Arrange every line of the material below as a numbered list, omitting any blank lines.
*** Exercise material
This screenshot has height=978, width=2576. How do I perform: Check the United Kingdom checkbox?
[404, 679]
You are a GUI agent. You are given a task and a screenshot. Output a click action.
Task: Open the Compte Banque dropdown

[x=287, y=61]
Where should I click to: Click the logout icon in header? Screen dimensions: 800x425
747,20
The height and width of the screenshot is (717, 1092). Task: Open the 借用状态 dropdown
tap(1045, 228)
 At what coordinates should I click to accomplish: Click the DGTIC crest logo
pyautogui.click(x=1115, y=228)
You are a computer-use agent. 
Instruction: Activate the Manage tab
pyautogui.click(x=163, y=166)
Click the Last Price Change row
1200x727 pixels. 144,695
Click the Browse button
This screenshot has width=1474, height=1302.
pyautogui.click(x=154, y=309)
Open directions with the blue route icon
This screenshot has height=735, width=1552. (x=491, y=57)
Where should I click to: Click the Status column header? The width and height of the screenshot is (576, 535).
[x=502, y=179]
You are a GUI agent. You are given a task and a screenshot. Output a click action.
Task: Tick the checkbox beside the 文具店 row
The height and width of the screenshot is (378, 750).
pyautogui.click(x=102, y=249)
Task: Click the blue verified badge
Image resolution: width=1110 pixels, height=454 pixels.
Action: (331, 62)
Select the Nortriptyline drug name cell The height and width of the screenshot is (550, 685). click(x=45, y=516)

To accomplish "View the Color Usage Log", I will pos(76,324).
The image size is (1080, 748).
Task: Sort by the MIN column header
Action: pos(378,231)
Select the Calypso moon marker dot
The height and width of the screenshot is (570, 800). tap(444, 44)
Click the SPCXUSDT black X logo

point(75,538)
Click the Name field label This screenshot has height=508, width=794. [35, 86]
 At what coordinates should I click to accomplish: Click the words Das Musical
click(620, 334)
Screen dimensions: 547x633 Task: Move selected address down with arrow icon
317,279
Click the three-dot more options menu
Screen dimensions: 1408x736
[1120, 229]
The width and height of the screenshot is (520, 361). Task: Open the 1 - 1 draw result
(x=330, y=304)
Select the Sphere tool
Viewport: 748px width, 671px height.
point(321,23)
******
__Reply to the exercise__:
1. This screenshot has height=978, width=2576. How do I perform: Check the United Kingdom checkbox?
2. [404, 679]
3. You are a GUI agent. You are given a task and a screenshot. Output a click action.
4. Task: Open the Compte Banque dropdown
5. [x=287, y=61]
6. Where should I click to: Click the logout icon in header? Screen dimensions: 800x425
7. 747,20
8. The height and width of the screenshot is (717, 1092). Task: Open the 借用状态 dropdown
9. tap(1045, 228)
10.  At what coordinates should I click to accomplish: Click the DGTIC crest logo
11. pyautogui.click(x=1115, y=228)
12. You are a computer-use agent. 
13. Instruction: Activate the Manage tab
14. pyautogui.click(x=163, y=166)
15. Click the Last Price Change row
16. 1200x727 pixels. 144,695
17. Click the Browse button
18. This screenshot has width=1474, height=1302.
19. pyautogui.click(x=154, y=309)
20. Open directions with the blue route icon
21. This screenshot has height=735, width=1552. (x=491, y=57)
22. Where should I click to: Click the Status column header? The width and height of the screenshot is (576, 535).
23. [x=502, y=179]
24. You are a GUI agent. You are given a task and a screenshot. Output a click action.
25. Task: Tick the checkbox beside the 文具店 row
26. The height and width of the screenshot is (378, 750).
27. pyautogui.click(x=102, y=249)
28. Task: Click the blue verified badge
29. Image resolution: width=1110 pixels, height=454 pixels.
30. Action: (331, 62)
31. Select the Nortriptyline drug name cell The height and width of the screenshot is (550, 685). click(x=45, y=516)
32. To accomplish "View the Color Usage Log", I will pos(76,324).
33. The image size is (1080, 748).
34. Task: Sort by the MIN column header
35. Action: pos(378,231)
36. Select the Calypso moon marker dot
37. The height and width of the screenshot is (570, 800). tap(444, 44)
38. Click the SPCXUSDT black X logo
39. point(75,538)
40. Click the Name field label This screenshot has height=508, width=794. [35, 86]
41.  At what coordinates should I click to accomplish: Click the words Das Musical
42. click(620, 334)
43. Screen dimensions: 547x633 Task: Move selected address down with arrow icon
44. 317,279
45. Click the three-dot more options menu
46. Screen dimensions: 1408x736
47. [1120, 229]
48. The width and height of the screenshot is (520, 361). Task: Open the 1 - 1 draw result
49. (x=330, y=304)
50. Select the Sphere tool
51. Viewport: 748px width, 671px height.
52. point(321,23)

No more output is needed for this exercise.